▶ [Extracted data entries]
··········

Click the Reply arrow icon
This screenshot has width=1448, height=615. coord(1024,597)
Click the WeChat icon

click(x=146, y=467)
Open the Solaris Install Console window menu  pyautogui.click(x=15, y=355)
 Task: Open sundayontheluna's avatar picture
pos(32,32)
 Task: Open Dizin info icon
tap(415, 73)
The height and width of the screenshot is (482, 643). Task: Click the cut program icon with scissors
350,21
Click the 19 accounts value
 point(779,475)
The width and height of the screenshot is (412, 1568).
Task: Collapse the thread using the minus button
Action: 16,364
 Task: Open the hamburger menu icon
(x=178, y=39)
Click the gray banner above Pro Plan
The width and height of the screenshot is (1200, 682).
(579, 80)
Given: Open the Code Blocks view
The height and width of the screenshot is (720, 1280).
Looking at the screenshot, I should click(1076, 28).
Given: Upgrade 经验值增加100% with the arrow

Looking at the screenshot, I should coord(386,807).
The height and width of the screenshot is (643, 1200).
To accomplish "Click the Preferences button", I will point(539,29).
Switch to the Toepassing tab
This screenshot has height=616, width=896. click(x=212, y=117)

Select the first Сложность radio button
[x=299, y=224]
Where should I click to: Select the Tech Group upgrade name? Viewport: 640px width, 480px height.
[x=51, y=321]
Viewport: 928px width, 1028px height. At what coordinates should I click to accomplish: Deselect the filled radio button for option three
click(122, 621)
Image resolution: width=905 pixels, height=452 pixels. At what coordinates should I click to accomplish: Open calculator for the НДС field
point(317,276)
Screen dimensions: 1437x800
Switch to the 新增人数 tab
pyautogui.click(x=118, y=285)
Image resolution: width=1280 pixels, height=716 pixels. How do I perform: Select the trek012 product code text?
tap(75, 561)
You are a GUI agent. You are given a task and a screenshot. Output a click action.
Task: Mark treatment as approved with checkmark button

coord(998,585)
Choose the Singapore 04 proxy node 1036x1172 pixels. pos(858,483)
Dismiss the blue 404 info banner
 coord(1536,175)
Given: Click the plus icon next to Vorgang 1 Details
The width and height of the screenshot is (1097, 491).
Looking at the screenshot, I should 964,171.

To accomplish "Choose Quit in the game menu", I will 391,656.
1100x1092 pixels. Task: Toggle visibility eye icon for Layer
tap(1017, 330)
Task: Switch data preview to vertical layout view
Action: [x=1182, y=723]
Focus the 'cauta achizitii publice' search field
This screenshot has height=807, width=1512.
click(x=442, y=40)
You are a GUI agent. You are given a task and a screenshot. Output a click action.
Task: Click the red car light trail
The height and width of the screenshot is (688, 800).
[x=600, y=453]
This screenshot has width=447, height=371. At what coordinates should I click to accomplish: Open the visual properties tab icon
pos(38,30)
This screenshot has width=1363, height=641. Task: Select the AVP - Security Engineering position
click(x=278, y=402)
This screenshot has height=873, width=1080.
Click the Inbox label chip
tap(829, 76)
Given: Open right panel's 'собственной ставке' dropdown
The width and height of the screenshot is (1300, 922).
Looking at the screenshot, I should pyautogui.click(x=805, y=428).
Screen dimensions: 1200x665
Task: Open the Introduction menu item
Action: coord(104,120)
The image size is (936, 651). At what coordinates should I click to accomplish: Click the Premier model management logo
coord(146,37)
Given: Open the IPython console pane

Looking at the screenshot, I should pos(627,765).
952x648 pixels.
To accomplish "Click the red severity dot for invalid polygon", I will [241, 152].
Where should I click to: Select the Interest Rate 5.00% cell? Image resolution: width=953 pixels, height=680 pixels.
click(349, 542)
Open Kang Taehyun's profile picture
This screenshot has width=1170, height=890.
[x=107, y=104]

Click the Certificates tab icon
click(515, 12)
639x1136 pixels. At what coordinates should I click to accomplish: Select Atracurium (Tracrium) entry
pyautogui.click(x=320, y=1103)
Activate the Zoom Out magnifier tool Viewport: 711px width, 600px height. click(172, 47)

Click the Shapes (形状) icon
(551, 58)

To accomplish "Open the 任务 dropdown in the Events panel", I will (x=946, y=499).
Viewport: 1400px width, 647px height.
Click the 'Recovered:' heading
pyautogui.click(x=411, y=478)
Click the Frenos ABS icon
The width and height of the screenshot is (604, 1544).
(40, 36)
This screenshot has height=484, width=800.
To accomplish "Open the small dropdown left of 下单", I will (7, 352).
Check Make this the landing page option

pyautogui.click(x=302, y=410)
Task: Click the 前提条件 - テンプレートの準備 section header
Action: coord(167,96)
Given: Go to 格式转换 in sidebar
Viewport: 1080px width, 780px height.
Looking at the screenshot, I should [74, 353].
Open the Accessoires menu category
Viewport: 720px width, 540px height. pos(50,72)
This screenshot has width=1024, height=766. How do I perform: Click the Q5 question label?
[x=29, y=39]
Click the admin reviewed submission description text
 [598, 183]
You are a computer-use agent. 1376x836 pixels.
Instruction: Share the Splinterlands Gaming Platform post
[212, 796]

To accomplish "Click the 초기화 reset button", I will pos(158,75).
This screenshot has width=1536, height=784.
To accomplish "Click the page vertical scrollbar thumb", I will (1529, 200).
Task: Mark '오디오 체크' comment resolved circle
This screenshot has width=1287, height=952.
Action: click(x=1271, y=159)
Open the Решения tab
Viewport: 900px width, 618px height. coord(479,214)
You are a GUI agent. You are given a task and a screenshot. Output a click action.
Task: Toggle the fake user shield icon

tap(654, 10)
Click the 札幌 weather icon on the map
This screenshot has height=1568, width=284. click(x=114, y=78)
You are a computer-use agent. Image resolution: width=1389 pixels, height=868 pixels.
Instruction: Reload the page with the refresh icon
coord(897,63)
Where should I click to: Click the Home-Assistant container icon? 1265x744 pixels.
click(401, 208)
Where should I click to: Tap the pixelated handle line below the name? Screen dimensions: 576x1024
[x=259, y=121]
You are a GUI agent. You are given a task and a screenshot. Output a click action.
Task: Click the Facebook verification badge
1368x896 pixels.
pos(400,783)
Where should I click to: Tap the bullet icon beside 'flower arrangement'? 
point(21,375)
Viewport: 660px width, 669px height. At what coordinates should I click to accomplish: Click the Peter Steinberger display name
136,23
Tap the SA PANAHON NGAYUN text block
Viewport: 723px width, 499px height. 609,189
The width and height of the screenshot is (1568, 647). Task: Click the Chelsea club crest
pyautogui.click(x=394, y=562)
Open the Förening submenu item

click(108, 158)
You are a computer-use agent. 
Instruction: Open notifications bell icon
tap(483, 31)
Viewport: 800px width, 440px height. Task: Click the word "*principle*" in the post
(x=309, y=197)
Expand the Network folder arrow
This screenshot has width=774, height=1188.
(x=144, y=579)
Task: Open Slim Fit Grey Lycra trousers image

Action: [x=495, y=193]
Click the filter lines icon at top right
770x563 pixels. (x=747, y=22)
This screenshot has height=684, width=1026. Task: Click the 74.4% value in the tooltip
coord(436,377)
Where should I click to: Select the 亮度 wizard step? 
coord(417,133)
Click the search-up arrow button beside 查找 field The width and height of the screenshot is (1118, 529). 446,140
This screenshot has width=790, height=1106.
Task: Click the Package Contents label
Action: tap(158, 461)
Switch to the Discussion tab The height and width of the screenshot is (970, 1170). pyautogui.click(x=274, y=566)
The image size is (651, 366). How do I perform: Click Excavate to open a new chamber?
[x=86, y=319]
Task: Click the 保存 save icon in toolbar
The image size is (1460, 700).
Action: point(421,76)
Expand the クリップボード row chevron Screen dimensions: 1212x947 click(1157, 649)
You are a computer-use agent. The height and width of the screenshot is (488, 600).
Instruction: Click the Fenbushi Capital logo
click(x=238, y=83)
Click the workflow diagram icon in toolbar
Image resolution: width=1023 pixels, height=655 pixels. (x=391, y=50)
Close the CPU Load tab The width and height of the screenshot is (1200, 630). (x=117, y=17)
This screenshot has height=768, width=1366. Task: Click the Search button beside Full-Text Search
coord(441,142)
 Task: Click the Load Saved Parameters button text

··········

▶ [Requirement] Using the records given above, list every line that includes the word "panel".

▶ [Problem solution]
Given: Open right panel's 'собственной ставке' dropdown
To accomplish "Open the 任务 dropdown in the Events panel", I will (x=946, y=499).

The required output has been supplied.